I was a free range kid before raising free range kids was a thing. See, growing up on a farm in rural Petaluma, CA, in the early 70s, without a TV, meant that I spent plenty of time outdoors roaming the hills looking for adventure when I wasn’t doing ranch chores. I played all the stick and ball sports growing up, but wasn’t particularly good, or gifted, at any of them, and it wasn’t until my freshman year in high school that I found my sport: lacrosse. Lacrosse became my ticket to Cal Berkeley, where I was the captain of the team my junior and senior year as well as a West Coast All Star selection. So, how did I go from being a collegiate “meathead” knocking the shit out of others with a stick to pedaling bikes for a living?

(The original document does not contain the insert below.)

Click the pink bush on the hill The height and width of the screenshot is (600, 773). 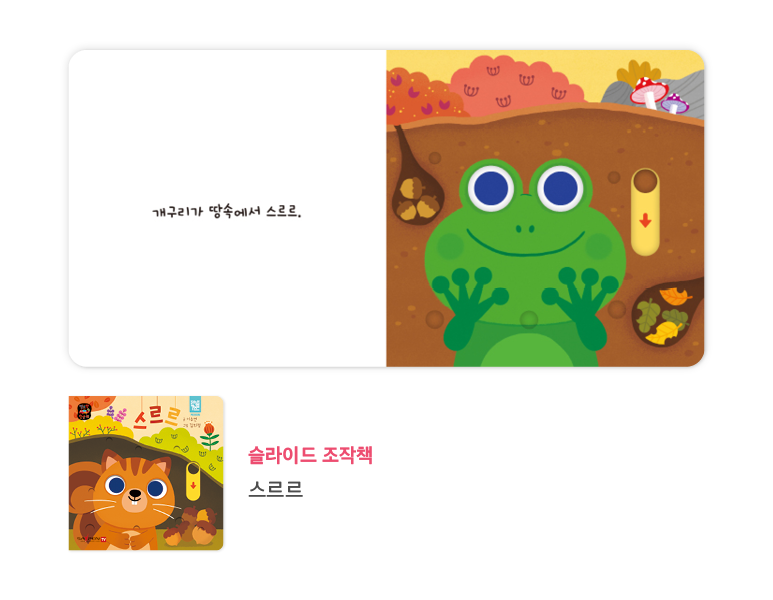tap(517, 86)
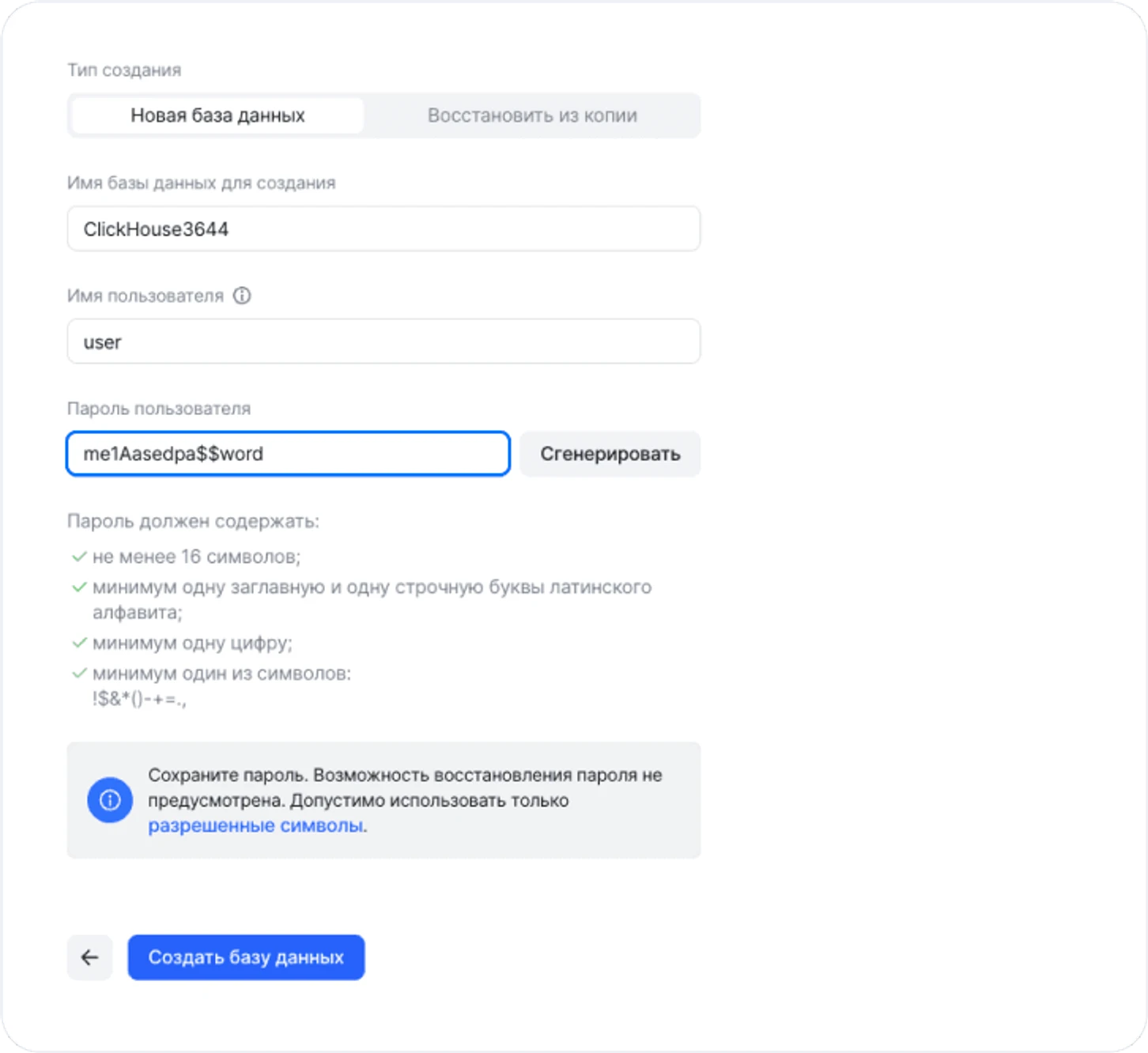Select the 'Новая база данных' tab
Screen dimensions: 1148x1053
pos(216,115)
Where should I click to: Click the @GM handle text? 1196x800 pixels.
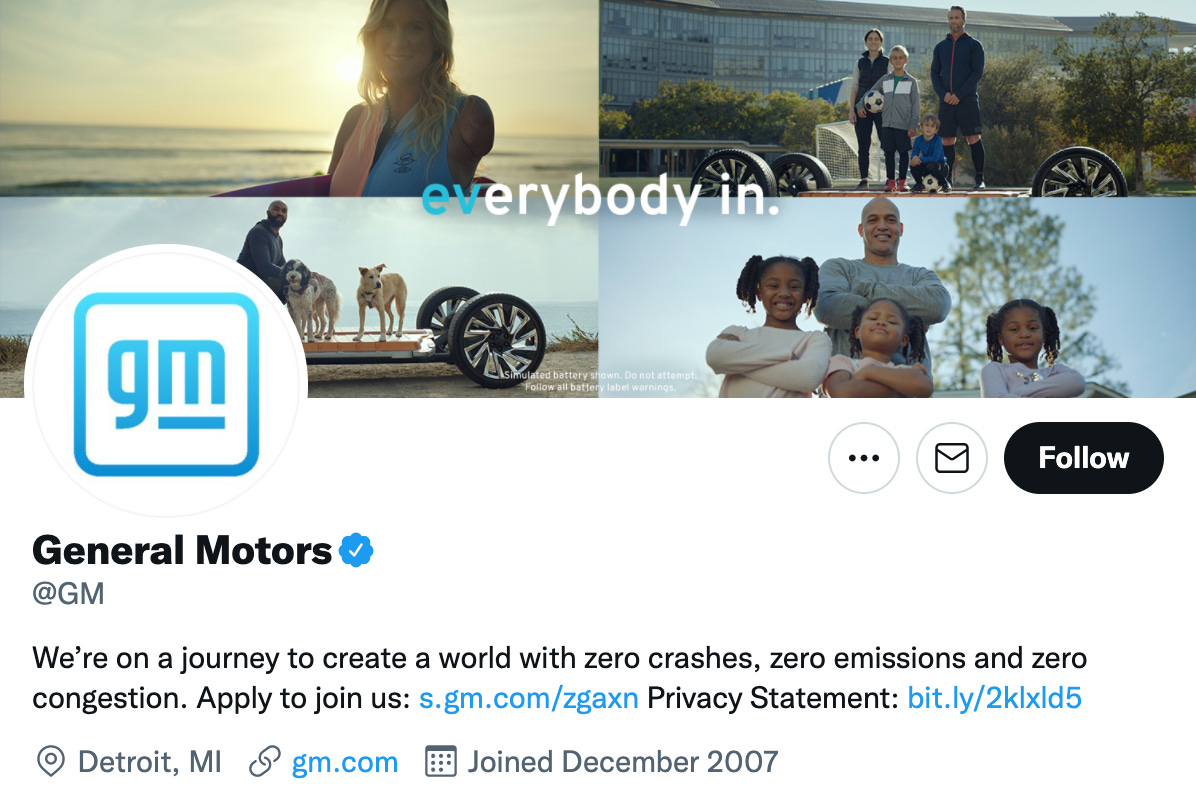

It all started in Pottstown, PA, in 1994 while I was teaching English as a second language and American Literature at The Hill School—think Tobias Wolff’s This Boy’s Life or Robin William’s Dead Poet’s Society. To fill the athletic void of not playing collegiate lacrosse anymore I began riding with two teacher friends who let me borrow their GT Zaskar. I rode in cutoff jeans, used flat pedals, wore Chuck Taylors, and was a total hack, but I loved it! Exploring places with friends and pushing my physical limits in a new sport had me hooked, and it wasn’t more than a year later that my competitive side got the better of me and I entered my first bike race in the Sport category, still on that borrowed GT Zaskar.
Well, fast forward 25 years, an eleven year career as an elementary school teacher, thousands of miles training and racing, countless states and countries traversed, too many broken bike, and body, parts to mention, a few industry jobs under my belt, an evolution from XC to 24 Hour SoIo to endurance gravel racer, and I’m still pedaling away with the same passion I had when I first picked up the bike—although now I ride a sweet carbon Niner and have a few grey hairs sprouting up.